● THE TASK
Reproduce exactly the lines below from the one containing "Open the ETFs" through the one containing "Task: Tap the", including both, and nothing else.

● DATA LISTING
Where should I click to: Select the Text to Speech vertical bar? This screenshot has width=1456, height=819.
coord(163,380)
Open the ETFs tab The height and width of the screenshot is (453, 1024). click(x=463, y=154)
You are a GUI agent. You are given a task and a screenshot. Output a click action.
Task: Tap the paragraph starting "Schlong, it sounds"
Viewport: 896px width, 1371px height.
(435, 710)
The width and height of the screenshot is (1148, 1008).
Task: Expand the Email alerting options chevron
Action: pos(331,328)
* * *
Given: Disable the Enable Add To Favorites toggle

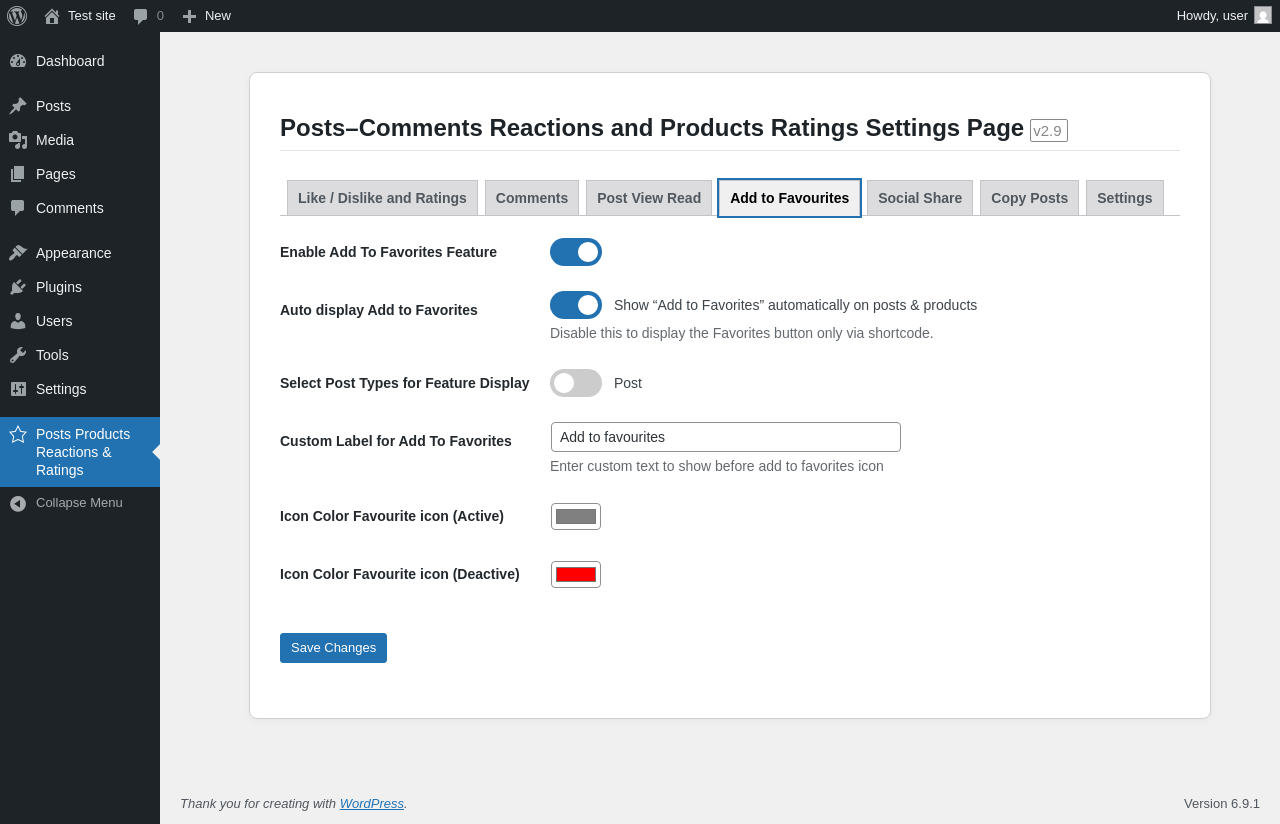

● ANSWER SECTION
Open the ETFs tab The height and width of the screenshot is (453, 1024). click(x=463, y=154)
You are a GUI agent. You are given a task and a screenshot. Output a click action.
Task: Tap the paragraph starting "Schlong, it sounds"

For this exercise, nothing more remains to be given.